I want to come back to Freud’s first theory of primary narcissism elaborated from his
study on Schreber to his pivotal paper On Narcissism. Freud described primary
narcissism as a transitional phase between the autoerotic state of the libido in which
the child constructs fragmented objects after parts of its own body and the object-relation in which the child’s libido gets attached to external individuals. From this
viewpoint the first complete object the child constructs to satisfy its sexual drive is its
own ego. The ego is not understood as a unity that exists from birth but as the result
of an imaginary act. The aim of this paper is to argue that this model is an essential
conceptual moment, which challenges the notion of personal identity.
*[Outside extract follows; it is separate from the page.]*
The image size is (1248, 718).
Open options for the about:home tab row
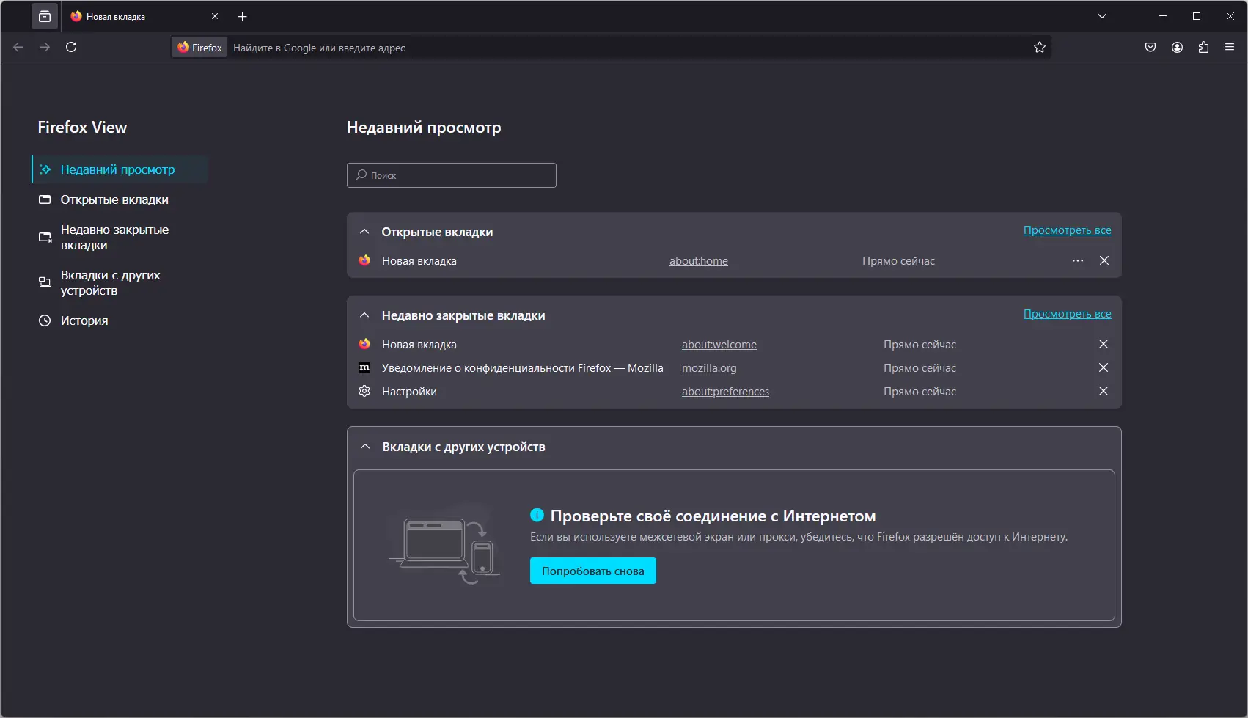coord(1077,260)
In the first part I
would like to resituate Freud’s conception of the ego in a tradition of anti-Cartesian
thinkers who from Spinoza to Hume have undermined the notion of an ego
understood as a substance. I argue that in their quest for an alternative to a philosophy
of consciousness those thinkers have firmly combatted against any concepts of the
ego that could be observed through introspection. In the second part I want to describe
the psychoanalytic setting as a dramatisation of an ego that is not the receptacle of a
secret identity but an infantile object. Contrary to a common prejudice the analytical
framework would not be a device of inquiry for a secret identity but the place of an
encounter with one’s own infantile objects.